┌─ Provided data

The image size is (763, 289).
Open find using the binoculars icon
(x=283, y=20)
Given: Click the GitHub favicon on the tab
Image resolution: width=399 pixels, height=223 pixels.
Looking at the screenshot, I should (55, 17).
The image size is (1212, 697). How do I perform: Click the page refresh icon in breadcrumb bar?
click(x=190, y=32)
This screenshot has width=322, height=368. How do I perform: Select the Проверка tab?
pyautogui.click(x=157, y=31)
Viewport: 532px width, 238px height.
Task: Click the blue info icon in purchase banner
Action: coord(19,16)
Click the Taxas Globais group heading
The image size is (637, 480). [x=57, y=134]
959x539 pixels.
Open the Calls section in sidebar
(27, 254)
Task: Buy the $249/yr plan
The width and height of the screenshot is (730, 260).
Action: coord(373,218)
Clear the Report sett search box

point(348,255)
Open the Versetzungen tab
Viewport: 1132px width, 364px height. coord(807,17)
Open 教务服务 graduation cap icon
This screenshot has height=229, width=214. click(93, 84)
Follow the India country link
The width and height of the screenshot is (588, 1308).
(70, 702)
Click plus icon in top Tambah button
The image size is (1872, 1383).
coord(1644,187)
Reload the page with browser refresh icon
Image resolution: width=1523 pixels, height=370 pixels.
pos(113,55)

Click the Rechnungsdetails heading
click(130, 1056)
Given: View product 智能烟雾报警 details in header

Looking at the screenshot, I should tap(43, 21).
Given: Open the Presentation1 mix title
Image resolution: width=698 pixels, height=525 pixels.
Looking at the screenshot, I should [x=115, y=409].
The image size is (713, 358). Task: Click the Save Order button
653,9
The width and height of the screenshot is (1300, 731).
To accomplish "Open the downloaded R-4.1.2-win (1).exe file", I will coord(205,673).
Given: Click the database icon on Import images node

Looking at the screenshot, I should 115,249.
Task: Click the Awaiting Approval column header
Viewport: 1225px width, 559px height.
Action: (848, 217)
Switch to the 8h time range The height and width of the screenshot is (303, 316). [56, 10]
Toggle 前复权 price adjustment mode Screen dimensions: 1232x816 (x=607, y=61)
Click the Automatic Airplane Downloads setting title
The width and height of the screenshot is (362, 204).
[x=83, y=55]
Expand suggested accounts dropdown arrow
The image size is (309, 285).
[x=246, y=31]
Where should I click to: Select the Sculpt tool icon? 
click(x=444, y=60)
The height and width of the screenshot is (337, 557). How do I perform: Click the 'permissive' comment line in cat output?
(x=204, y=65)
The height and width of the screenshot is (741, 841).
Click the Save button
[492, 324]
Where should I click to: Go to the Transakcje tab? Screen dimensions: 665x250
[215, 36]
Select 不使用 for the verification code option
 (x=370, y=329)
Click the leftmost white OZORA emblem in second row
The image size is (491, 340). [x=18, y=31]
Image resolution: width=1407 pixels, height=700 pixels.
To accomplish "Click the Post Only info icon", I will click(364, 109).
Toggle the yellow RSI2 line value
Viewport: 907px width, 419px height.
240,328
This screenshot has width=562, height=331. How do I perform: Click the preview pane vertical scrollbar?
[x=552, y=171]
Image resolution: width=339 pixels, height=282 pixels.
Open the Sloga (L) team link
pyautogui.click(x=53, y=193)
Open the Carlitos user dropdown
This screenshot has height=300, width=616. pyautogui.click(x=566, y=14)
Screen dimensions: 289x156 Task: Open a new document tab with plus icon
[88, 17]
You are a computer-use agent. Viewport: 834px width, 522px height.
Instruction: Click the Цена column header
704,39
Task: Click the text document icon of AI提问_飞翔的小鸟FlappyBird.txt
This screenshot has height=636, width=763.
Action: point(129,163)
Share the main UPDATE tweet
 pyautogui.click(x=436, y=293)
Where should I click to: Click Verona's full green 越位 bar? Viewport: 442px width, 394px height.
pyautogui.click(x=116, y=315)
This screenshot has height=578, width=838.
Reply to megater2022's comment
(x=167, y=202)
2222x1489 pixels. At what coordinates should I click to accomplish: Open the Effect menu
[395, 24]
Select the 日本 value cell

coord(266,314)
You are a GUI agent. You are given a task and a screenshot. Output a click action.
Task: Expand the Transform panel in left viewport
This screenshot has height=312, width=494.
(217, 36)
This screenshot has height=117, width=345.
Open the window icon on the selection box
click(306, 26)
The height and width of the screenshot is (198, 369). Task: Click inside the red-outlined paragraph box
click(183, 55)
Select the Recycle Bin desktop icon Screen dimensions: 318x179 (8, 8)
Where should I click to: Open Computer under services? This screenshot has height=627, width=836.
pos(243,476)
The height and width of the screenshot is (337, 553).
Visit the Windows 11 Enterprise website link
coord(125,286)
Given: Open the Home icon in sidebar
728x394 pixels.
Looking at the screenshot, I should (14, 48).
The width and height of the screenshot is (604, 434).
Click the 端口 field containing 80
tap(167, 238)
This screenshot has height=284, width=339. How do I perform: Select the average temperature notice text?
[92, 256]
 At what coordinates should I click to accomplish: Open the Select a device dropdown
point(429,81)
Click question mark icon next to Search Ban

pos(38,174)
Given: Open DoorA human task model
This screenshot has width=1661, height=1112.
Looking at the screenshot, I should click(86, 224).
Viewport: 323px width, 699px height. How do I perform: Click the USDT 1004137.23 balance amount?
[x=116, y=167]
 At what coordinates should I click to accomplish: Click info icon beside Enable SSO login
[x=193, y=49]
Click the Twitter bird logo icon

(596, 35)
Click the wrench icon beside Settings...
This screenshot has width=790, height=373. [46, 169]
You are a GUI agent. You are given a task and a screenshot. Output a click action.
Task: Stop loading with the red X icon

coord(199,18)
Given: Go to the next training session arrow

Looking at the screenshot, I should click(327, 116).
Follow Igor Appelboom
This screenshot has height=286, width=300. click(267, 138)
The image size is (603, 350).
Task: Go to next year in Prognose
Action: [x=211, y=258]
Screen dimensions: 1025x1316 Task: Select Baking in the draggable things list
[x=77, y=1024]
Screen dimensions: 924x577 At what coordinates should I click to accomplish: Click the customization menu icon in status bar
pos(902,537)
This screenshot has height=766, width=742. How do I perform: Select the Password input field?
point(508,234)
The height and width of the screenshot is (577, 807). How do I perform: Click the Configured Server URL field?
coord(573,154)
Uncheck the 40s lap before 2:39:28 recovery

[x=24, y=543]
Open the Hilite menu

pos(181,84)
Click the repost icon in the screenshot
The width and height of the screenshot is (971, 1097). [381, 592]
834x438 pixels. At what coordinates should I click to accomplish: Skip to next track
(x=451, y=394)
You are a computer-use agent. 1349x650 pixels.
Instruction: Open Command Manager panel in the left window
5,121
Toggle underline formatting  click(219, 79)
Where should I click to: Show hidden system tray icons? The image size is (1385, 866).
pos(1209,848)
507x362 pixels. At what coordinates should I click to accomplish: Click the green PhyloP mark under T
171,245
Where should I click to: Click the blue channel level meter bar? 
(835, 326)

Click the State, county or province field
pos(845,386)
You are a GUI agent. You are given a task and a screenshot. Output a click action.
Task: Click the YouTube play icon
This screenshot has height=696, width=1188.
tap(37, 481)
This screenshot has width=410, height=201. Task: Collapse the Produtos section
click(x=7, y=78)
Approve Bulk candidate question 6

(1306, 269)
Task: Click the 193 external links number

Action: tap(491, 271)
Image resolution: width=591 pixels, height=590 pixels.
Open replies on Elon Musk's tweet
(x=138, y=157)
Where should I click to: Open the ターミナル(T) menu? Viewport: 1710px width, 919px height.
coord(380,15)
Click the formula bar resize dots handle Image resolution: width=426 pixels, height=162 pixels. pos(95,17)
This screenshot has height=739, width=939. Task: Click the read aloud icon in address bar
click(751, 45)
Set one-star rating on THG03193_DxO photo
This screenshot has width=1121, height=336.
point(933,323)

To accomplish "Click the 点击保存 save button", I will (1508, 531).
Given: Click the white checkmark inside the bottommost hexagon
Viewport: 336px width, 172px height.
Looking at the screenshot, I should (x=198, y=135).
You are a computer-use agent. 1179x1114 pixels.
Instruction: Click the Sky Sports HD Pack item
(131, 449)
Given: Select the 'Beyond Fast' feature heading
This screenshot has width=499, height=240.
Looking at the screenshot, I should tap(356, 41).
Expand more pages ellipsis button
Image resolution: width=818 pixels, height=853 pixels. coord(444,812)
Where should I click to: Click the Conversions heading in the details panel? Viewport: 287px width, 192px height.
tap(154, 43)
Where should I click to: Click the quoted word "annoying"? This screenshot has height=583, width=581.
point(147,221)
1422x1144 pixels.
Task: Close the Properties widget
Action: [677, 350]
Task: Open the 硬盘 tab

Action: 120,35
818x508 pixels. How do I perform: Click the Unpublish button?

└─

Task details: In the lines from the one containing "Click the wrench icon beside Settings..." through the one containing "coord(199,18)", inclusive, replace "wrench" with "spanner" and reproduce those lines with no other change.

Full output:
Click the spanner icon beside Settings...
This screenshot has width=790, height=373. [46, 169]
You are a GUI agent. You are given a task and a screenshot. Output a click action.
Task: Stop loading with the red X icon

coord(199,18)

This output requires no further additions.